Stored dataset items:
────────────────────────────────────────
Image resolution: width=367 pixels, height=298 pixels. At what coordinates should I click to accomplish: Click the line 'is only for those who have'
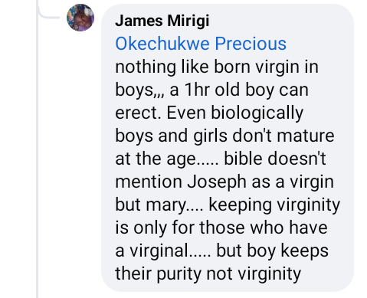(221, 228)
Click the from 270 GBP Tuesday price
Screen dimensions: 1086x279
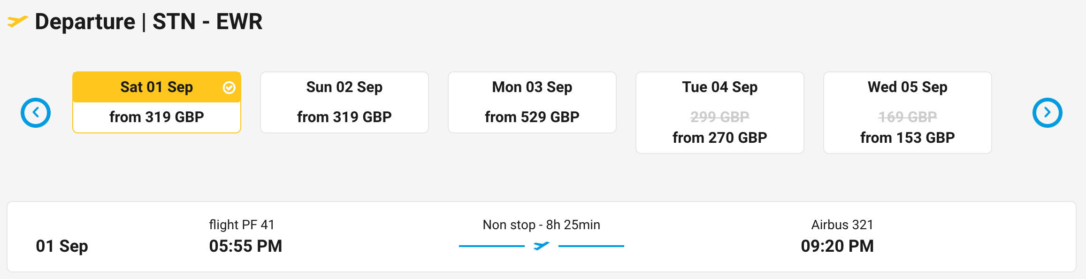[x=719, y=138]
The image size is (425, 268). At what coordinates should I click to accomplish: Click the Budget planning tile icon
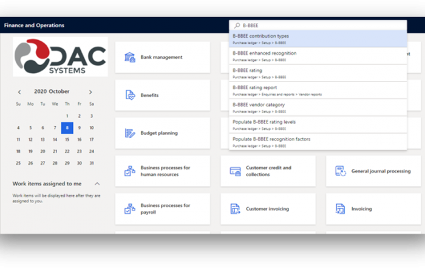point(129,133)
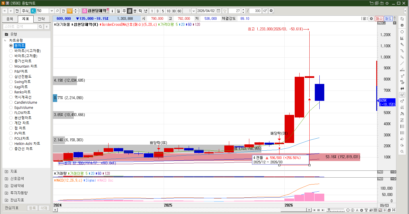Image resolution: width=409 pixels, height=214 pixels.
Task: Expand the 신호검색 tree section
Action: (6, 178)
────────────────────────────────────────
PROMPT: Reproduce the lines from the one with "Click the from 270 GBP Tuesday price" through the end of the data, keeping both end lines, adding nothing, and dropping any pictures.

RESULT BELOW:
Click the from 270 GBP Tuesday price
Screen dimensions: 1086x279
[x=719, y=138]
The image size is (425, 268). At what coordinates should I click to accomplish: Click the Budget planning tile icon
point(129,133)
Image resolution: width=409 pixels, height=214 pixels.
Task: Expand the 신호검색 tree section
Action: (6, 178)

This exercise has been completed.